Hacker News new | ask | show | jobs
by scott_s 4858 days ago
You are not looking for the best optimized performance since threads share memory within a process.

That is a non-sequitur to me. The first half I'm on board with: generally, you use threads to improve performance, but because of the GIL in Python, you may not get the parallelism you want. If you're calling into libraries that don't hold the GIL, then great, but that means you have to be very aware of what's going on below you.

The second half does not follow, though. Typically, that threads share the same address space is the entire reason we use threads over processes. And the reason comes from improved performance: if the thread share an address space, you don't need to copy the data. Copying data is expensive. (It also means you're susceptible to a whole host of synchronization bugs.)

1 comments

Sharing all data between threads means you're susceptible to a whole host of synchronization bugs (in the sense of thread synchronization, not data synchronization).
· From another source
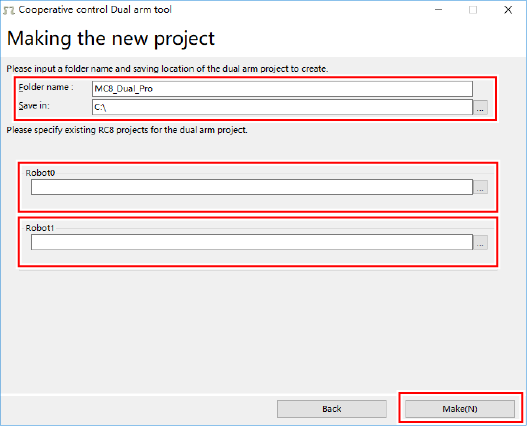Browse for the Robot0 project with ellipsis button
The width and height of the screenshot is (527, 426).
480,187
Unless you use synchronization primitives like locks to protect the shared data, which can also easily kill concurrency. It's a trade-off.

If avoiding copying is not a top problem, then you may be wasting your time; there's nothing wrong with using abstractions more appropriate to your environment.
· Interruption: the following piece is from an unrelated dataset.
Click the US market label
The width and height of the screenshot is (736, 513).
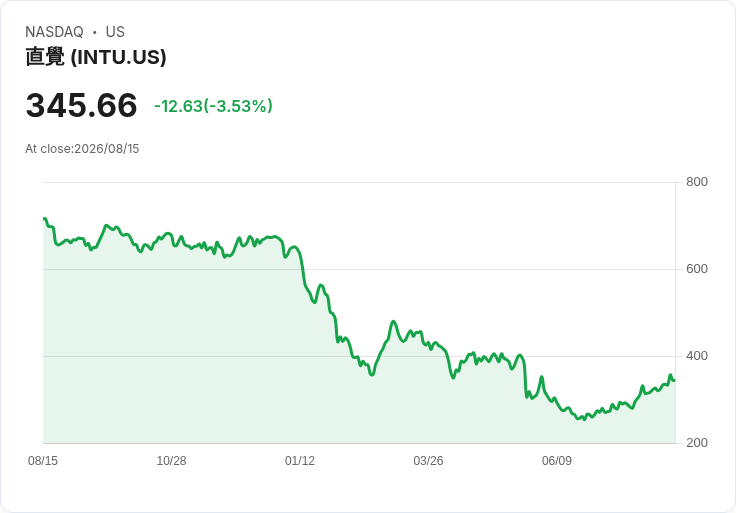115,32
If the program scales out, it should be less important to micro-optimize inside each process because it's so much cheaper just to use another core or another node.
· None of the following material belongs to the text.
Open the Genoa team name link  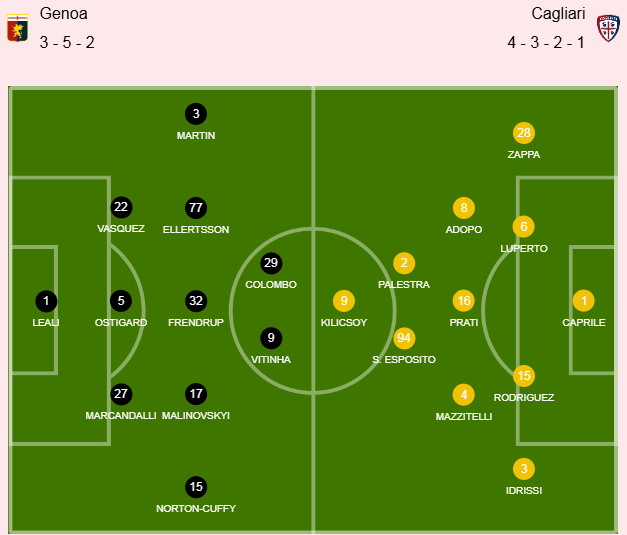point(64,14)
It's getting boring to hear all discussions of concurrency reduced to threads, and threads reduced to the GIL in CPython. It's really not that simple.

Yes, it's a trade-off, which is why I brought it up.

But my point here is that the statement the author made, as far as I'm able to understand it, makes no sense. That is, I think he tried to discuss these issues, but I don't think he understands them well enough to do so. I think you and I are in agreement, unless you are saying that what the author stated does make sense.